Viel Pink bei den Männern

Drei Tanzpaare (Choreografie: Kinsun Chan) lassen die Atmosphäre des Wiener Opernballs genauso elegant und schwebend aufleben, wie ihnen die Verwandlung in Varieté-Tänzerinnen und -Tänzer gelingt. Unbedingt erwähnen möchte man eine wunderbar tanzende Swane Küpper als Ida, die durchgehend ein ganz besonderes komödiantisches Element einbringt. Und so leichtfüssig wie Georg Schiessl als Advokat mitmischt, adipös mit einem Kissen aufgebläht, so kommt auch dieser ganze Abend daher. Tolle Kostüme (Claudio Pohle) sind immer wieder ein Blickfang, mit viel Pink bei den Männern oder ganz dominant-herrisch wirkend bei Graf Orlowsky und prachtvoll bei den Choristen als Fledermäuse.

Diese «Fledermaus» lebt von einem hochkarätigen Spassfaktor.

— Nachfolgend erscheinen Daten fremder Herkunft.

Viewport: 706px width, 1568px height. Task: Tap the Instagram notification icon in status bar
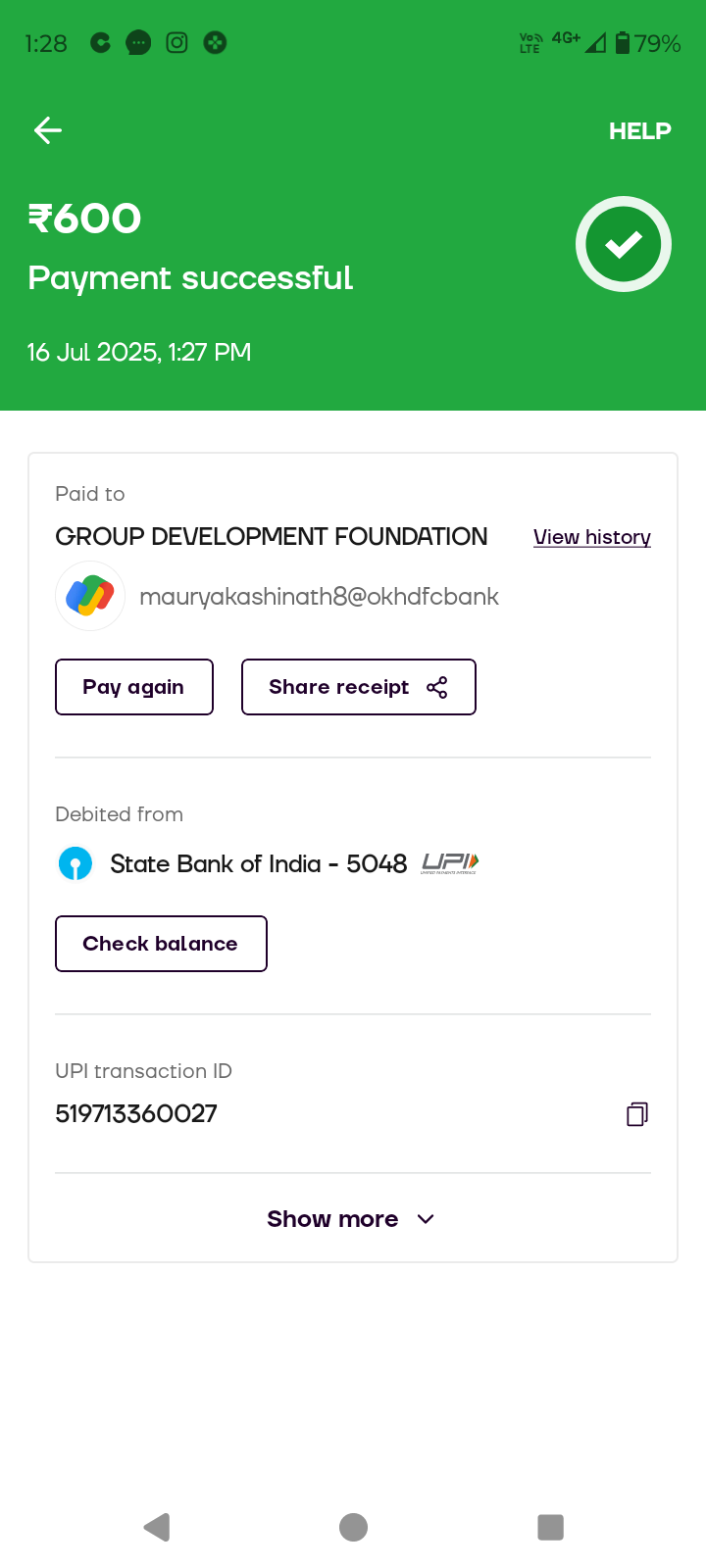pos(176,43)
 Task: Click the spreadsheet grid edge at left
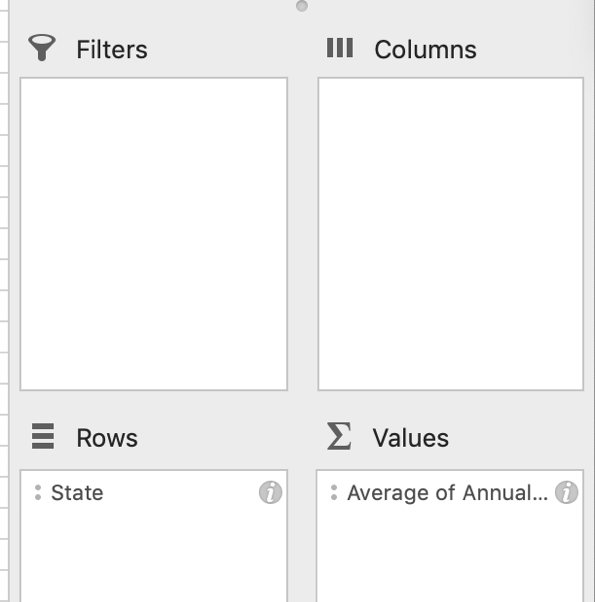4,301
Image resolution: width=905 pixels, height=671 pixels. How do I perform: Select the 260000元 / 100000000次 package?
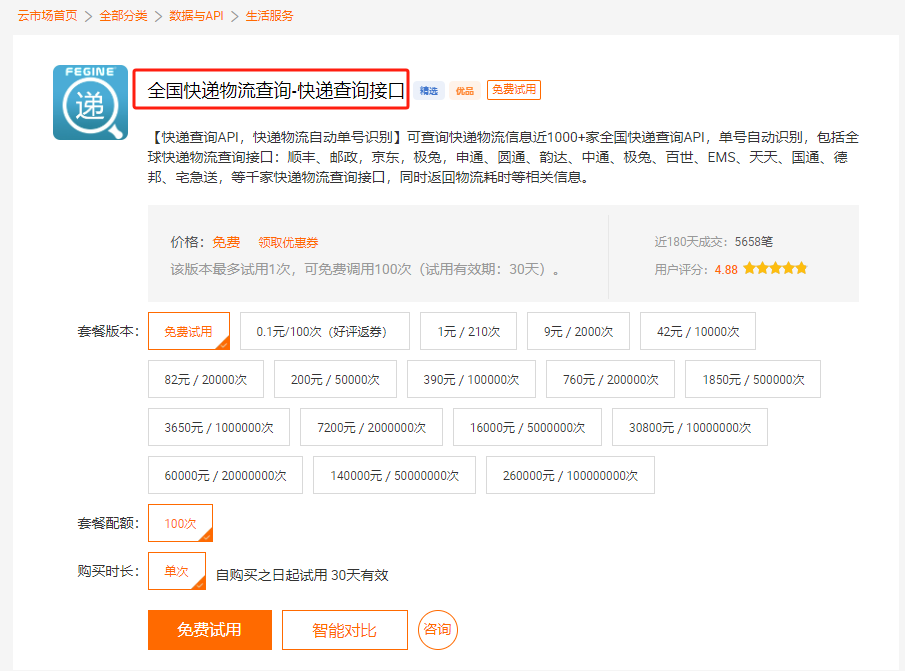570,475
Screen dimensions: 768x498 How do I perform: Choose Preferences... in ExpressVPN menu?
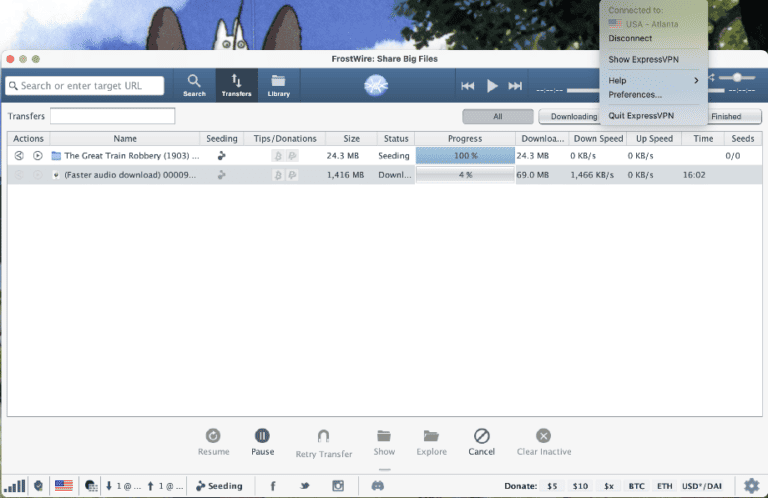[x=635, y=94]
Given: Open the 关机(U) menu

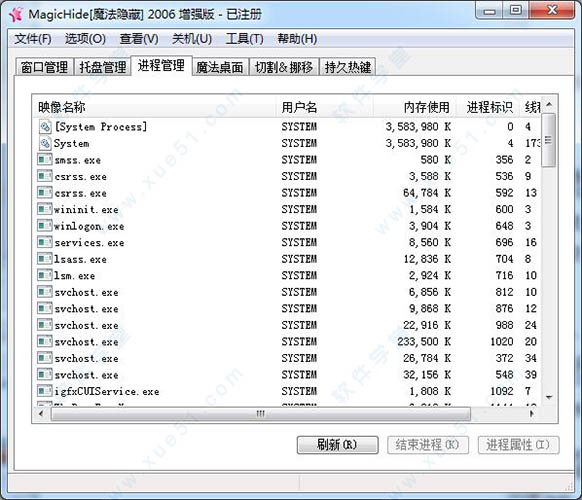Looking at the screenshot, I should coord(192,39).
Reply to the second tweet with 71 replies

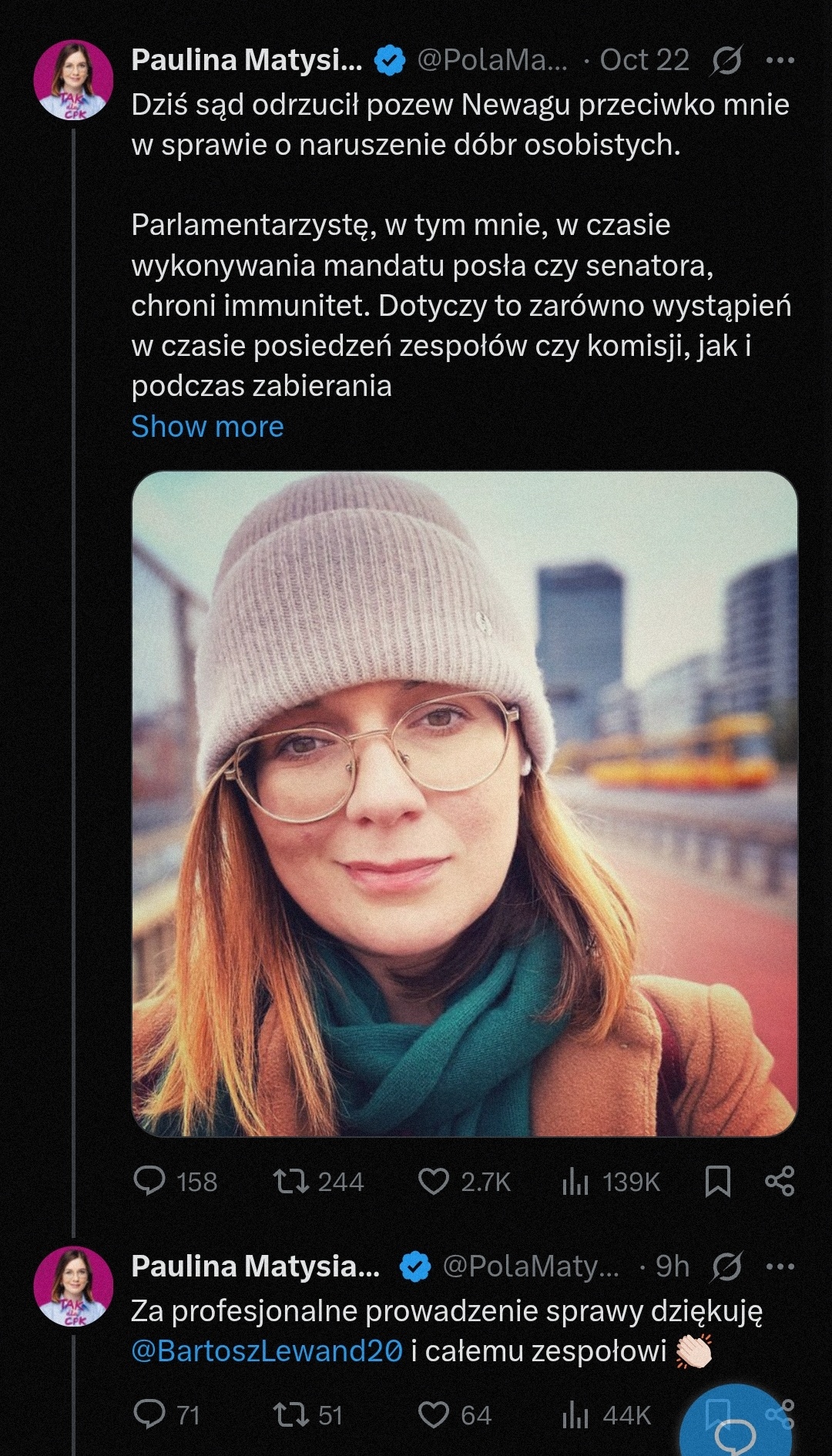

Und die Pause legt die Regie nicht zwischen zwei Akte, sondern unterbricht abrupt die Ballszene, die wiederaufgenommen wird. Unter die Strauss'schen Klänge mischen sich dann moderne, jazzige wie kubanische Rhythmen, die Dirigent Michael Balke so federleicht spielen lässt wie die Polkas, Walzer und Galopps, die diesem Stück einen unverwechselbaren Drive geben.

Rosalinde (Ekaterina Bakanova) und ihr ehemaliger Liebhaber Alfred (Manuel Günther).

Rosalinde (Ekaterina Bakanova) und ihr ehemaliger Liebhaber Alfred (Manuel Günther).

Bild: Ludwig Olah

Das Stück kommt mit viel Respekt vor der Welt des Wiener Walzerkönigs daher, garniert die «Fledermaus» aber mit dem richtigen Schuss Schrägheit und eben mit der fein austarierten Dosis an Humor und verspielter Verrücktheit. Ein Abend nicht nur für Operettenfans, aber einer, der einen die Düsternis der aktuellen Weltlage gerne gute zweieinhalb Stunden vergessen lässt.